TASK OBJECTIVE: Check every line below for the word "Given" and show those that hold it.

DATA LISTING:
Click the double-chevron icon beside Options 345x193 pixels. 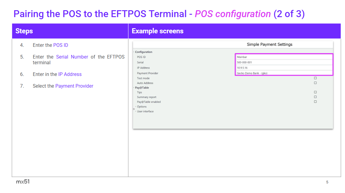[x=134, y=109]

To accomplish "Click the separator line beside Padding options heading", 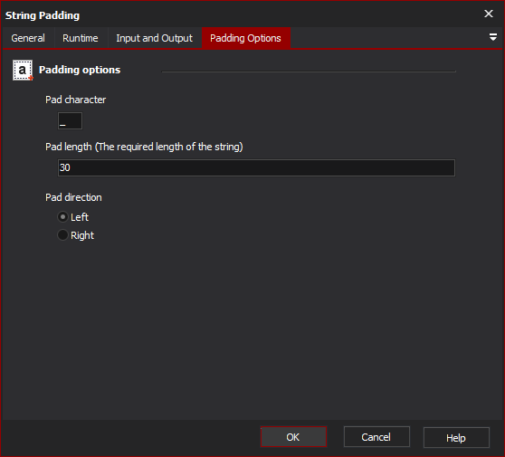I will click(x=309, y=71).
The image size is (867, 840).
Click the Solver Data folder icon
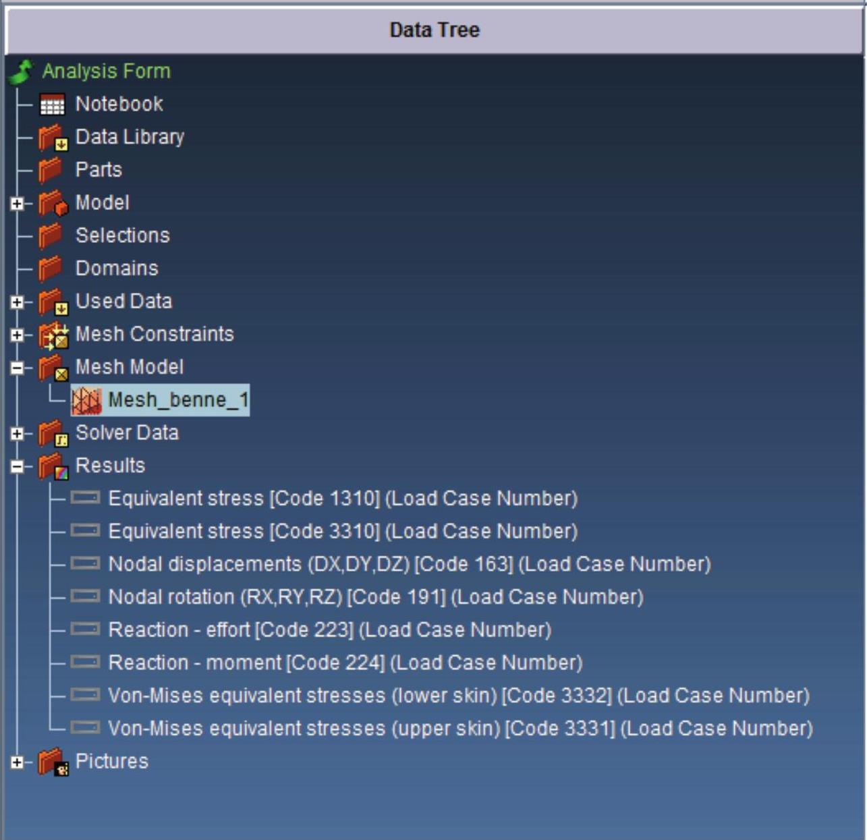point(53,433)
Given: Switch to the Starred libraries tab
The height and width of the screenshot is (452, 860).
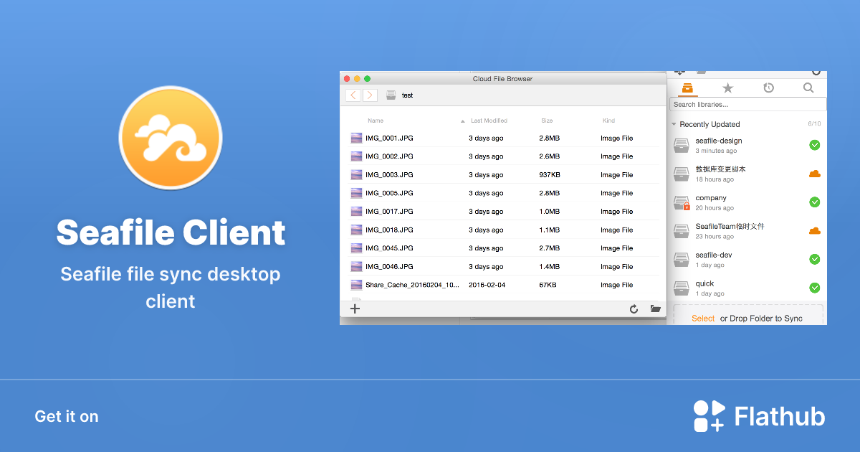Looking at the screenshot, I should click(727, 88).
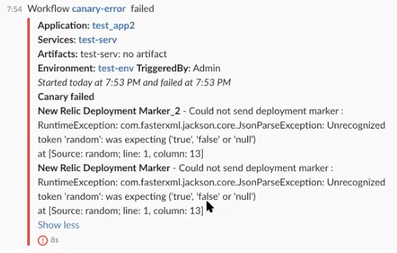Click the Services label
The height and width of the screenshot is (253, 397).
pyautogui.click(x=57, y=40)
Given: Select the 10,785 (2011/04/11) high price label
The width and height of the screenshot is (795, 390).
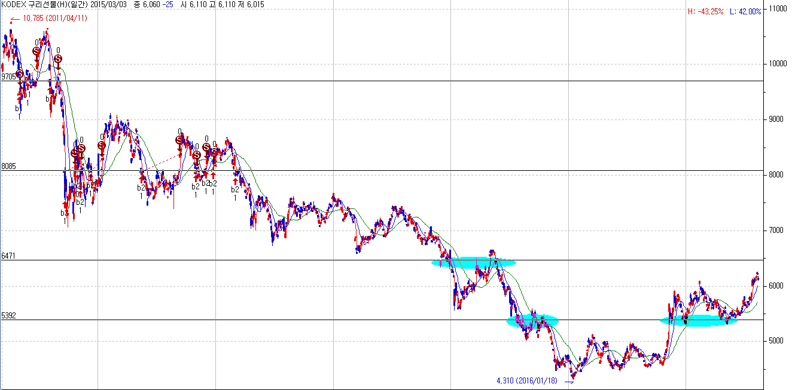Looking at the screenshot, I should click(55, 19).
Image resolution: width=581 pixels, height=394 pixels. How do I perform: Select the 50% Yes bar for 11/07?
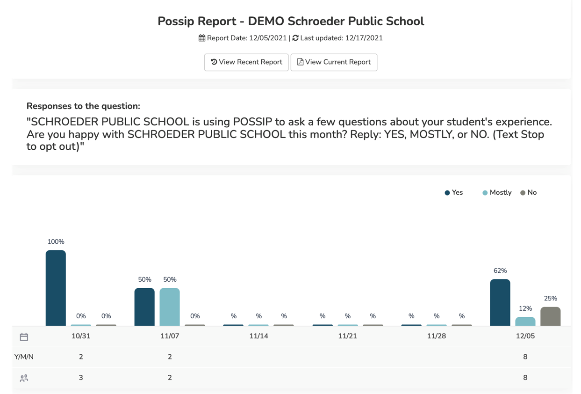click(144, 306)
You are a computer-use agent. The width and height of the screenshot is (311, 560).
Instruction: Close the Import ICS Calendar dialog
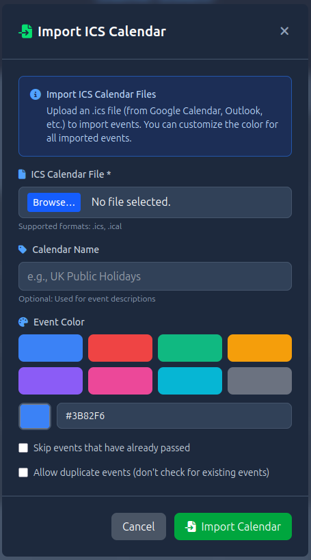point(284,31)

RESULT:
Given: Switch to the Starred libraries tab
Given: Select the 10,785 (2011/04/11) high price label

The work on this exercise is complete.